Barsa-Kelmes (Барсакельмес, Барсакелмес, Barsakelmes meaning "the place of no return") was an island, the largest in the Aral Sea. Its area was 133 km^{2} in the 1980s, but as the sea became more shallow it steadily grew, until in the 1990s it ceased to be an island. Its highest altitude was 113 m.

"Barsa-Kelmes" literally means 'if-go come-not'; i.e., 'if you go there you won't come back'. It was given such a name because of a number of stories of people (or groups of people) returning years or even decades after going to the island, thinking they had been gone only 2 or 3 days.

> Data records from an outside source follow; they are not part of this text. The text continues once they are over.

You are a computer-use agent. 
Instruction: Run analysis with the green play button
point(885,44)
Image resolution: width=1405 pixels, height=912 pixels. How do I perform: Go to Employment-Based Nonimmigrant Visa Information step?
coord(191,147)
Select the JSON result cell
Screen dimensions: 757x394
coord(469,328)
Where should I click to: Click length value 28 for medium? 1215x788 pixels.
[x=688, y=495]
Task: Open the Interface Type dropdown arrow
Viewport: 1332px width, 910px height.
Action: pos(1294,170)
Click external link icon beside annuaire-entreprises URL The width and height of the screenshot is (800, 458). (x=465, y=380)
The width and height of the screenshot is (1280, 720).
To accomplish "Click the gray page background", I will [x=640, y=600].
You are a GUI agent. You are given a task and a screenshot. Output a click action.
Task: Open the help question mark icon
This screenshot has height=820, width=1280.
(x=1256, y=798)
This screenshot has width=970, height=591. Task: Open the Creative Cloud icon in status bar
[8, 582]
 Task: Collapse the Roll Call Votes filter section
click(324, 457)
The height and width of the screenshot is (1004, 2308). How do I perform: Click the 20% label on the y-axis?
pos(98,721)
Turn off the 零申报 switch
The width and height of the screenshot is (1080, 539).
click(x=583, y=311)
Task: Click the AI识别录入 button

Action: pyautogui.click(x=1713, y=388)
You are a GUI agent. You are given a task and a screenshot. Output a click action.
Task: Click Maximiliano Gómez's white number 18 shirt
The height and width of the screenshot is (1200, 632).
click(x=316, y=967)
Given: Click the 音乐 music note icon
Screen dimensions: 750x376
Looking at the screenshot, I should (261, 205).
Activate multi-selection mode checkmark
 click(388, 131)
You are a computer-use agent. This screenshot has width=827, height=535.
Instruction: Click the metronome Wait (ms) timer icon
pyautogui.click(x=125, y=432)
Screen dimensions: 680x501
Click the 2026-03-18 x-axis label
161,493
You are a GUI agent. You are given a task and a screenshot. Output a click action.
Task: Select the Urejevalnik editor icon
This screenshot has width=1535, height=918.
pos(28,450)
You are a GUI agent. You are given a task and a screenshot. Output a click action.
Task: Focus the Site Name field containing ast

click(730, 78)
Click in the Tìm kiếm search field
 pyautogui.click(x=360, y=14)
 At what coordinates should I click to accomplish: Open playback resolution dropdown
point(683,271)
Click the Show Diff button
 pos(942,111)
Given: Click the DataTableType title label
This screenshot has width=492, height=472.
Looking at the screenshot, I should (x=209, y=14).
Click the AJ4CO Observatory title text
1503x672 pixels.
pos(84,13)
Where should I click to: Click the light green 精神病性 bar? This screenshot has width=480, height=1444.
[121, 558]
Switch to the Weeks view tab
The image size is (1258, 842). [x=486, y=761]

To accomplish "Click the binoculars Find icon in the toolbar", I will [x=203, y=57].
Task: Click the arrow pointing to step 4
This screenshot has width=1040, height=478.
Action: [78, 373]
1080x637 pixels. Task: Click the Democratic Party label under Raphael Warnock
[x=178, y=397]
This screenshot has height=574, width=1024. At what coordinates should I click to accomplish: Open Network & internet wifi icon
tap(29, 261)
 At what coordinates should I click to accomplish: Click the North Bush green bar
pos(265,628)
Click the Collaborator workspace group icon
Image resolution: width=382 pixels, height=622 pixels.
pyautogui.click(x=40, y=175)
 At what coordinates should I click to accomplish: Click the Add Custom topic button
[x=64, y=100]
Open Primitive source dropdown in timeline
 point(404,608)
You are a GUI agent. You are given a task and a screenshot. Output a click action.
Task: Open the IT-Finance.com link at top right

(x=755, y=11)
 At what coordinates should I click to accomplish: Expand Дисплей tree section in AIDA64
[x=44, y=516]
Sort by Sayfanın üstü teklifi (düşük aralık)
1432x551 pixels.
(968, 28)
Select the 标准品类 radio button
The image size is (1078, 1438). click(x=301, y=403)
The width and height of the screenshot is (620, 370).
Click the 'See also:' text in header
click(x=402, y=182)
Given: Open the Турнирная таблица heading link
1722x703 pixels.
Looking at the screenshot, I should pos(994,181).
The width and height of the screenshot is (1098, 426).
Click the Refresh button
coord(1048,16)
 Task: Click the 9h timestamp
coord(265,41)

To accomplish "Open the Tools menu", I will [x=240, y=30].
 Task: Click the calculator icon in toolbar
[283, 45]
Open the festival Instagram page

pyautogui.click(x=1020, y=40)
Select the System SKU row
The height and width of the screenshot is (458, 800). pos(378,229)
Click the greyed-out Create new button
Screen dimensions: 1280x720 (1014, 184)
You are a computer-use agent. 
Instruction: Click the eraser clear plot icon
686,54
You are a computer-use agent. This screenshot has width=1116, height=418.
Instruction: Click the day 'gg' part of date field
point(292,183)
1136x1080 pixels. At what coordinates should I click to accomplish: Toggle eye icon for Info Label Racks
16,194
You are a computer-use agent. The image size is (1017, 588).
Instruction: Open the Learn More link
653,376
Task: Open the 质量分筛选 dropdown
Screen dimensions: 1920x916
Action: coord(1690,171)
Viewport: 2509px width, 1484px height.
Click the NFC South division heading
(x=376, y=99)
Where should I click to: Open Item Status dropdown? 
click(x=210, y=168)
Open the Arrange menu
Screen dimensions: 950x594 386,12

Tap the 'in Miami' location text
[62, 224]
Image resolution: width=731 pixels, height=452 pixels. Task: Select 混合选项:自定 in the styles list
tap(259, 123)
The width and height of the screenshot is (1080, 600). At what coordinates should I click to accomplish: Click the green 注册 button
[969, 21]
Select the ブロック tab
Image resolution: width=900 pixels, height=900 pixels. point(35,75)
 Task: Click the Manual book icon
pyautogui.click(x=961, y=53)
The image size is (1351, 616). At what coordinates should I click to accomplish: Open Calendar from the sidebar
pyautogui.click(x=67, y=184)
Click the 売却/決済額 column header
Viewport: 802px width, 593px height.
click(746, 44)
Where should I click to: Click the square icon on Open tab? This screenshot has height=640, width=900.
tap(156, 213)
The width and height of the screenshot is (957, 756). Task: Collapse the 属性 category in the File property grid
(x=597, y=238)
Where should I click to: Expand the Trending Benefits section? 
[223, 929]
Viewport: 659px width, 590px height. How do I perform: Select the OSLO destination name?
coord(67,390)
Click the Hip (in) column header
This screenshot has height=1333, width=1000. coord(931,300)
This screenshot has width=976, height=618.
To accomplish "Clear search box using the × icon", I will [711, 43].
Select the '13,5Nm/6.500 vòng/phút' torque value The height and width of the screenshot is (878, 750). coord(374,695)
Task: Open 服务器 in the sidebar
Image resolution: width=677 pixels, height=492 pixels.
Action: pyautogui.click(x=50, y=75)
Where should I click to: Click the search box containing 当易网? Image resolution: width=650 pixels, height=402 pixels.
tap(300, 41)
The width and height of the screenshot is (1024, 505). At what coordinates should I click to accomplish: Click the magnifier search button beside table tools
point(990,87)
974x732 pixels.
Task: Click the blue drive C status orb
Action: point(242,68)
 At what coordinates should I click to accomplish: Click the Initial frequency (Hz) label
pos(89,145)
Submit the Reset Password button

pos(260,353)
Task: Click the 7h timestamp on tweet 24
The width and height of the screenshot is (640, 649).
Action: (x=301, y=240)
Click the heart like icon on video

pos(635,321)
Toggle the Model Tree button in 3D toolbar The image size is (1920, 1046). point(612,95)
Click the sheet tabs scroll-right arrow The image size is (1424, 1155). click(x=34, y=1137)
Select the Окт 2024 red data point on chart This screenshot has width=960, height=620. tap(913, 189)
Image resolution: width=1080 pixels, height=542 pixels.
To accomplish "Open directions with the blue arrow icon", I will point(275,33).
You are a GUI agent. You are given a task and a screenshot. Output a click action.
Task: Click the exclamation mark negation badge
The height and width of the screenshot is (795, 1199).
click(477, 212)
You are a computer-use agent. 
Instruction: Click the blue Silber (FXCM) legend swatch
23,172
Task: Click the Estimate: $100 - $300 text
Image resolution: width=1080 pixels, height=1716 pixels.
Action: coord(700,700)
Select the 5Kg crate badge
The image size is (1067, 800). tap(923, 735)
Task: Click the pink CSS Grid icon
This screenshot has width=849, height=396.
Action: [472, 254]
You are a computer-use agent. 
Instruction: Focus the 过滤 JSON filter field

It encompasses the Barsa-Kelmes Nature Reserve. Because of the native salt deposits, visitors are recommended to close their eyes during dust storms and strong winds.

==History==
The first recorded survey of Barsa-Kelmes was made in August 1848, when Geographer A. Maksheyev and topographer A. Akishev made a topographical survey of the island and described its landscape. The first sketches of the local flora and fauna were made by Taras Shevchenko.

A jumping spider, Sitticus barsakelmes, was named after the island in 1998.

===Urban legend===
During the second half of the 20th century, there was a persistent urban legend about paranormal phenomena occurring on the island. The legend reached its peak in the early 1990s, when popular science magazine Tekhnika Molodyozhi published a large article about these phenomena, listing local medical student Sergey Lukyanenko as their chief source. It told an engaging story of variable flow of time on the island and possible UFO visitation, and featured letters and stories from local fishermen about strange temporal variations, disappearing expeditions, and other mysteries.

It was later revealed, however, that the legends were a series of elaborate hoaxes perpetrated by successive generations of local writers and journalists, which central publications in the USSR had believed and picked up to boost public interest. The hoax had in fact been first perpetrated and then revealed by Lukyanenko and Grigory Neverov, then president of KLF MGU (KLF = kluba lyubiteley fantastiki, club of fantasy fans), whose involvement started it all. As the story went, when Neverov asked his colleagues throughout the Soviet Union whether they recalled any stories about paranormal phenomena in their regions, Lukyanenko, then an active member of the Almaty KLF, remembered some rumors about mysterious doings on Barsa-Kelmes and decided to play a practical joke on the Muscovite. He found the origin of the rumors, an old story in a local newspaper, together with his friends fabricated the evidences like the letters from fishermen, and even invented a local version of a Kazakh epic about the hero Koblandy Batyr. Neverov bought into a story and reported it to the TM editorial staff, who published the article. Later, when Lukyanenko admitted the hoax to Neverov, they tried to trace the origin of the article that had inspired the joke, and found that it itself was a joke by a local journalist.